On avait peu aimé son Don Giovanni, encore moins ses interminables Noces – heureusement relevées par la mise en scène de Claus Guth : sa Flûte nous laisse de nouveau sceptique. Certes Nikolaus Harnoncourt dirige le Concentus Musicus au lieu de la Philharmonie de Vienne. Une première à Salzbourg, une aubaine pour le chef, auquel plus rien ne résiste. Sans doute y gagne-t-on une « vérité » sonore, là où l’illustre phalange ne pouvait se défaire complètement de ses courbes sensuelles et de son legato légendaire – tout ce qu’avait exalté un Riccardo Muti dans les productions précédentes. Il y a ici quelque chose de plus franc, on goûte un vin encore frais mais jamais âpre et déjà rond – les cordes sonnent aussi plus modestement, ce qui renouvelle les équilibres sonores et les alliages de timbres. Mais Harnoncourt a, surtout, revu de fond en comble les indications de tempo, s’autorisant d’un salutaire retour aux sources et invoquant la vérité des situations. Il n’en faut pas plus pour surprendre à chaque instant, par de perpétuels infléchissements, dont la surenchère frise l’affectation : Papageno s’attarde sur l’article de son « Der Vogelfänger », « Schnelle Füsse » traîne les pieds, « Ach ! ich fühl’s » se hâte. Cela dit, l’ensemble, malgré de superbes moments isolés comme la Marche des prêtres ou la Scène des épreuves, a plutôt tendance à s’étirer – les dialogues ont beau avoir leur tempo, le deuxième acte dure une heure trois quarts… En voulant exalter le théâtre, Harnoncourt l’anémie, pris au piège d’une authenticité dont, paradoxalement, il souligne lui-même les limites. Ce qui devait aller de soi paraît artificiel et déstructuré. Eternelle question de la poussière pour les uns et de la patine pour les autres. Quoi qu’il en soit, osons le mot : ce qui a régalé beaucoup nous a passablement ennuyé.

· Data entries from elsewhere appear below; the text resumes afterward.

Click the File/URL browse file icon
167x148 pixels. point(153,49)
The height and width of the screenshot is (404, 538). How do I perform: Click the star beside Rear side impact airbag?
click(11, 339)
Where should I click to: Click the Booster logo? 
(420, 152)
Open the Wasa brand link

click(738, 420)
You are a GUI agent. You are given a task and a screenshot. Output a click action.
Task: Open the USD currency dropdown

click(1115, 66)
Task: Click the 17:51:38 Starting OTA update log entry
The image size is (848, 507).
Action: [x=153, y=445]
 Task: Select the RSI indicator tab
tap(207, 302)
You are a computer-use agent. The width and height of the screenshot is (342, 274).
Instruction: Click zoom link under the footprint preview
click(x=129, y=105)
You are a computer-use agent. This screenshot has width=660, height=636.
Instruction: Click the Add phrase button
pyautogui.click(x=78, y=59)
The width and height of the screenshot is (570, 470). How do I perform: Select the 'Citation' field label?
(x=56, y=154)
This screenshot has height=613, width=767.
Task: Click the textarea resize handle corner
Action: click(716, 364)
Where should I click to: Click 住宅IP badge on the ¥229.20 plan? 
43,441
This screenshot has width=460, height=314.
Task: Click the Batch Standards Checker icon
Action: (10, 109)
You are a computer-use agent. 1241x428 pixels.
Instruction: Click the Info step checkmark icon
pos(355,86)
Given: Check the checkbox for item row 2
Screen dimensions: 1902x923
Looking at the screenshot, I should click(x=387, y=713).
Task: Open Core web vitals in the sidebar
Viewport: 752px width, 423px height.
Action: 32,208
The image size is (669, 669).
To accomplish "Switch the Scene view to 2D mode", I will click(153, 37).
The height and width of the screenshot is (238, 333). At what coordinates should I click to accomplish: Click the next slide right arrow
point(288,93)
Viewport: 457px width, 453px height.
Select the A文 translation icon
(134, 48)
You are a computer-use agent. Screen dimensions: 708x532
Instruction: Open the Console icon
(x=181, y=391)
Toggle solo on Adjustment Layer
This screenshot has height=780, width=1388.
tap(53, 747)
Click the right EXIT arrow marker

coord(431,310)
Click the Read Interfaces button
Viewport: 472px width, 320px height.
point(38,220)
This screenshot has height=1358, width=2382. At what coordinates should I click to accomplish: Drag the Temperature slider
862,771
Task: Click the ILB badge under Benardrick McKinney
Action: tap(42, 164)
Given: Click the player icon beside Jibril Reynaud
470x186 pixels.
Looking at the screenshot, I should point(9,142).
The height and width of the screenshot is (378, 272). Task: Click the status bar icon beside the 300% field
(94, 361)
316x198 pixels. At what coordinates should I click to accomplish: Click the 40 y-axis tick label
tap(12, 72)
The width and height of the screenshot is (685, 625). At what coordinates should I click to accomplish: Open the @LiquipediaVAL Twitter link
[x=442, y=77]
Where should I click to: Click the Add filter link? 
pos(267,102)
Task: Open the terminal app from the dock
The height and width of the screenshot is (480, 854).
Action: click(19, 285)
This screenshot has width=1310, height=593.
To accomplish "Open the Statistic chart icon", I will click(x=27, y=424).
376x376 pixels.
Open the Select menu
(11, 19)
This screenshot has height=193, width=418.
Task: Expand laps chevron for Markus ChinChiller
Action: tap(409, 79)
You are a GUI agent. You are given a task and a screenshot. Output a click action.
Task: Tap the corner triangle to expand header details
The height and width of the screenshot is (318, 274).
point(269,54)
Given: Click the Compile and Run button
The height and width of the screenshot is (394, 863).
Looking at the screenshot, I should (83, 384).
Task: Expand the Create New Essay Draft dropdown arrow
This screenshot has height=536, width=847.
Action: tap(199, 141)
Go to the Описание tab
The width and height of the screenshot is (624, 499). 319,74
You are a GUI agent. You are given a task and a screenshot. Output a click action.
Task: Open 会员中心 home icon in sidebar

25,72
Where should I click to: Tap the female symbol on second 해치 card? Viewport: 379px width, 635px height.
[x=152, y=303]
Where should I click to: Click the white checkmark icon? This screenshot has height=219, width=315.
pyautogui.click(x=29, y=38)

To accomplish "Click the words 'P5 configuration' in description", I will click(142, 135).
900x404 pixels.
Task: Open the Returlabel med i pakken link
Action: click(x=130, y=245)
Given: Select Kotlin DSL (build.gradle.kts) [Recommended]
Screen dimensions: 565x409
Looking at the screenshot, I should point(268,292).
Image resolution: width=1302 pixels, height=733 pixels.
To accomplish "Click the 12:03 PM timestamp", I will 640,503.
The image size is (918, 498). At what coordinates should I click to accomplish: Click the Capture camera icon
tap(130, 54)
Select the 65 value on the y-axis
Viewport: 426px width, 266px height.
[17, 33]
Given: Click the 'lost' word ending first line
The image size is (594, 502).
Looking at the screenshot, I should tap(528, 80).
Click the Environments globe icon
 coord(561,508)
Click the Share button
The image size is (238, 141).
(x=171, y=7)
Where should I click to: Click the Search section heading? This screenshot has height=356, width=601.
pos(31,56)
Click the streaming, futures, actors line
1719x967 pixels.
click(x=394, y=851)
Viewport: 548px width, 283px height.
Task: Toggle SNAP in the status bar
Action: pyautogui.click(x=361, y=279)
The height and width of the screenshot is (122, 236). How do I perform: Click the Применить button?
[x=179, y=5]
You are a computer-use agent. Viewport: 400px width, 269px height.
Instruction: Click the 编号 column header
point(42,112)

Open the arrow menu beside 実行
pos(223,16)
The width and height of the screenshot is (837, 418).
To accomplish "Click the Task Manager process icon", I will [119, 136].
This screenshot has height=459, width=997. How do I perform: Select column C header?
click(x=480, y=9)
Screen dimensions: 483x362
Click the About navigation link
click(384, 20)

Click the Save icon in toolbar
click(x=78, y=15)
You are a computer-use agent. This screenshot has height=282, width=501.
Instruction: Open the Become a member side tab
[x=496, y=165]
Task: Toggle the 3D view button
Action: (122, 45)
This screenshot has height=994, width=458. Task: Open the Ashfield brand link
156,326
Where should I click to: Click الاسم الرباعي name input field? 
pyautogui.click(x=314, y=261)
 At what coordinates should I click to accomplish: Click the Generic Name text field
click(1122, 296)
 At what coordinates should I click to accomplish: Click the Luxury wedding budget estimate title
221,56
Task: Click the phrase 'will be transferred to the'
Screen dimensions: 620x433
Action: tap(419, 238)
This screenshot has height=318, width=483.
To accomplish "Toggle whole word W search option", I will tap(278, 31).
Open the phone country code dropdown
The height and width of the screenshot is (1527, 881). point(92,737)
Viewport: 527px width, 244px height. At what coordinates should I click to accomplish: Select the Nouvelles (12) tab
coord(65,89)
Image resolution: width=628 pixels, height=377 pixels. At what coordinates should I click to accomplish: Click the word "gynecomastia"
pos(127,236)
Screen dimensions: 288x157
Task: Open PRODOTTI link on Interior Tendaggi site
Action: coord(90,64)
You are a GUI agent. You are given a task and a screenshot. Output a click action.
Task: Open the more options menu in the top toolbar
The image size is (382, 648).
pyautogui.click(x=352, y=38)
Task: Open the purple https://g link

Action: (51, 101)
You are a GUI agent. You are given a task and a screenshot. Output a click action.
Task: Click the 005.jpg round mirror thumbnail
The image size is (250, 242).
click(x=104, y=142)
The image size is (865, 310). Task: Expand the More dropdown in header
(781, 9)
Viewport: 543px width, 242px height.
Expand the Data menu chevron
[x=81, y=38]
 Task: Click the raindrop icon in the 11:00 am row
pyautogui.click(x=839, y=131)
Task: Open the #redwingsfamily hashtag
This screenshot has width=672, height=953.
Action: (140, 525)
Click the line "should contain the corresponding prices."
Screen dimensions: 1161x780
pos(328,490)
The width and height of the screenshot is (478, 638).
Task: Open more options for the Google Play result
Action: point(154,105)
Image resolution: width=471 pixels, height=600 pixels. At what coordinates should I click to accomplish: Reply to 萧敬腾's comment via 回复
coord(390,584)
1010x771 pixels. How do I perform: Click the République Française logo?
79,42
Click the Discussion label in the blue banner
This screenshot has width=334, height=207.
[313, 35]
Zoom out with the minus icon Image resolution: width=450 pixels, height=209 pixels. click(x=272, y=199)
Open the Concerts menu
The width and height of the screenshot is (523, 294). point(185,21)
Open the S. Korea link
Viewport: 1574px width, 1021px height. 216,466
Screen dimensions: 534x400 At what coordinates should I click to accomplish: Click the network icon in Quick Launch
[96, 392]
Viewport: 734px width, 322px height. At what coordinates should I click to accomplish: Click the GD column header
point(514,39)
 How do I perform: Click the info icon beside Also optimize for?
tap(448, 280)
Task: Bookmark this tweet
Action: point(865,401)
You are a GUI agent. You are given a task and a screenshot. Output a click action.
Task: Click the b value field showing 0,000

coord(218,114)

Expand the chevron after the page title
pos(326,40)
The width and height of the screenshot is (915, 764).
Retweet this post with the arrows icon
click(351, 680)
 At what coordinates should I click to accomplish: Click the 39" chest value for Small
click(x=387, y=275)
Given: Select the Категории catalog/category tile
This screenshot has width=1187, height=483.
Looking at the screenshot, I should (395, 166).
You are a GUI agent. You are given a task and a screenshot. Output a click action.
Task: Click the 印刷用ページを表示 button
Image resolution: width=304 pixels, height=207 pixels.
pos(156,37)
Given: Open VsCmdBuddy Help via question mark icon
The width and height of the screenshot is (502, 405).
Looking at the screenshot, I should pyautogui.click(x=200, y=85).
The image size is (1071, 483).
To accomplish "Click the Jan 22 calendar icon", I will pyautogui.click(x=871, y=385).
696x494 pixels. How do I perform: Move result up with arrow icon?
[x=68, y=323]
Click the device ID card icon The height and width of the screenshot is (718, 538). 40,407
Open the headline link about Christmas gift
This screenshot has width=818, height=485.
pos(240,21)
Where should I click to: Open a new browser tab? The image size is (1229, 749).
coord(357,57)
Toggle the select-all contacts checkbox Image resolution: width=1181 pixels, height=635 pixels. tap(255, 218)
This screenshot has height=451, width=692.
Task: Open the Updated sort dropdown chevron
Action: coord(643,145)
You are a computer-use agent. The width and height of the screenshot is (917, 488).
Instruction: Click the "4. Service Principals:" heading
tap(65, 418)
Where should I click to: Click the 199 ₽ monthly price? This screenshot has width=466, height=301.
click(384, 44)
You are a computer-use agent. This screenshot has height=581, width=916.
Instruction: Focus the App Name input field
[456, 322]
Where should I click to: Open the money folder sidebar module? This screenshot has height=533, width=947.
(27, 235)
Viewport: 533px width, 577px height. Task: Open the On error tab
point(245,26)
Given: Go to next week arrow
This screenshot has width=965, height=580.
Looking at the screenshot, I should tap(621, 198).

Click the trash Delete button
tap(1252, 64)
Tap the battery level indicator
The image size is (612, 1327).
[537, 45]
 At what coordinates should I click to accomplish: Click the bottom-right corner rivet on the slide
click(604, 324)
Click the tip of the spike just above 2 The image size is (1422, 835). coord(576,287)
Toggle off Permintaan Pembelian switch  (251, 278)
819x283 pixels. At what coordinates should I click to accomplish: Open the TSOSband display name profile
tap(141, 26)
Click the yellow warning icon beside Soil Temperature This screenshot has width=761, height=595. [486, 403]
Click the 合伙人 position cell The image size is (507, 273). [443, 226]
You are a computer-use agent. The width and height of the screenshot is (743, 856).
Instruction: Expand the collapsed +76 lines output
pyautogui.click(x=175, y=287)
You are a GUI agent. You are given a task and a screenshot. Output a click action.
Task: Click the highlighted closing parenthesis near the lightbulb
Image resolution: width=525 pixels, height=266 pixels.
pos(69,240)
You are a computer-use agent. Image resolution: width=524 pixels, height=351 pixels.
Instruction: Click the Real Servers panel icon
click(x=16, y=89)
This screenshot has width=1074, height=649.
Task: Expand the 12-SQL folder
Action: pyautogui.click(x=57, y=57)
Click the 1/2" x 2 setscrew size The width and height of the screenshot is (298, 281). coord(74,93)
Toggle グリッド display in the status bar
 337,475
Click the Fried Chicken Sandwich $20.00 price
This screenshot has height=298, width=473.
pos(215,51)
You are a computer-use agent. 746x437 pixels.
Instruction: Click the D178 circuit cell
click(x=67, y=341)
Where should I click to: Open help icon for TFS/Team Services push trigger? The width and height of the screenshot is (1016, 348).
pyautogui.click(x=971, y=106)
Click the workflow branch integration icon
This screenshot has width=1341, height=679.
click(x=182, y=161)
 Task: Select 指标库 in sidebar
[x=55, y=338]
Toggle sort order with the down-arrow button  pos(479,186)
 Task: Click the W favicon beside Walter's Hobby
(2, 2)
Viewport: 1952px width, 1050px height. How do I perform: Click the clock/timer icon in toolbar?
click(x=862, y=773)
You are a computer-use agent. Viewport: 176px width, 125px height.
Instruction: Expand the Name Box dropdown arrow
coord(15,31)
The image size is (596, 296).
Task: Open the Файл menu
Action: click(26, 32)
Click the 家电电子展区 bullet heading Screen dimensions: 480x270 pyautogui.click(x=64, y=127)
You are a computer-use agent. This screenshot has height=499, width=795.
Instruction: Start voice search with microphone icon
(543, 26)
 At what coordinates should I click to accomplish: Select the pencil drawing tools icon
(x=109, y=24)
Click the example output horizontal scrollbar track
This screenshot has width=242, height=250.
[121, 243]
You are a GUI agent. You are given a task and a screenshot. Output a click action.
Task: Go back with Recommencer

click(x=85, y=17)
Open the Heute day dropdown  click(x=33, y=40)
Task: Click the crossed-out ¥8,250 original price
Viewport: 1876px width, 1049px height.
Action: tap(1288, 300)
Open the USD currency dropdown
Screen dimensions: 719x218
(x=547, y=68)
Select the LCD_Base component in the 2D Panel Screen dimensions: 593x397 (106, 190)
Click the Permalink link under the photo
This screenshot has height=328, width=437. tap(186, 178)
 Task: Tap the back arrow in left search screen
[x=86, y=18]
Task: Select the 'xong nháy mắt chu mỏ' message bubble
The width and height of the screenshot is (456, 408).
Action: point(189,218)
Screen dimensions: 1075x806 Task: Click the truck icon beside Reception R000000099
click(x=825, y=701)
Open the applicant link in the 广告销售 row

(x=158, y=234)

Harnoncourt est un complice de longue date du nouvel intendant du festival, le flamboyant Alexander Pereira, qui l’a si souvent invité à Zurich – il y a, justement, dirigé une Flûte enchantée en 2007, pérennisée par le DVD. A Zurich a également travaillé le metteur en scène de la production salzbourgeoise, aujourd’hui directeur à Dortmund, Jens-Daniel Herzog. Celui-ci se signale d’emblée par une qualité : une direction d’acteurs pertinente et affûtée, sinon très tendue, qui évite les excès ou les lacunes qu’aurait pu entraîner une lecture privilégiant plutôt la dimension symbolique – Papageno ne semble pas moins « vrai » que la Reine de la nuit ou Tamino. La balance se maintient, aussi, entre la substance du conte – animaux sauvages assaillant Tamino, épreuves de l’eau et du feu dans une atmosphère de science-fiction – et son interprétation proprement dite. Dans un décor coulissant qui redouble les arcades du Manège aux rochers et permet de créer le labyrinthe de la recherche initiatique de la vérité, le metteur en scène installe à la fois un pensionnat et une clinique psychiatrique… à moins qu’il ne s’agisse d’une maison de redressement et d’un laboratoire de scientologie. Ainsi naît une intéressante ambiguïté : quelle est donc la sagesse enseignée par ces blouses blanches, que rend vite suspectes la violence dont elles usent ? Faut-il à ce point contraindre le désir et l’individu, qu’est censée incarner ici la Reine de la nuit ? La fin, du coup, rassure et déroute : tandis que la mère de Pamina et Sarastro s’étranglent mutuellement, Papageno, arrivé au début de l’opéra dans sa camionnette de marchand d’oiseaux, promène sa progéniture avec Papagena… comme Tamino et Pamina. L’emblème solaire de Sarastro, naguère relié par un tuyau à son cerveau, n’est plus, entre les mains de Tamino, qu’un jouet pour enfants. Plus de lumière et de ténèbres opposées, plus de maîtres et de serviteurs séparés : c’est la victoire de l’humanité recomposée, réconciliée dans un hic et nunc assumé, pendant que se dégagent les arcades illuminées du Manège – une belle image.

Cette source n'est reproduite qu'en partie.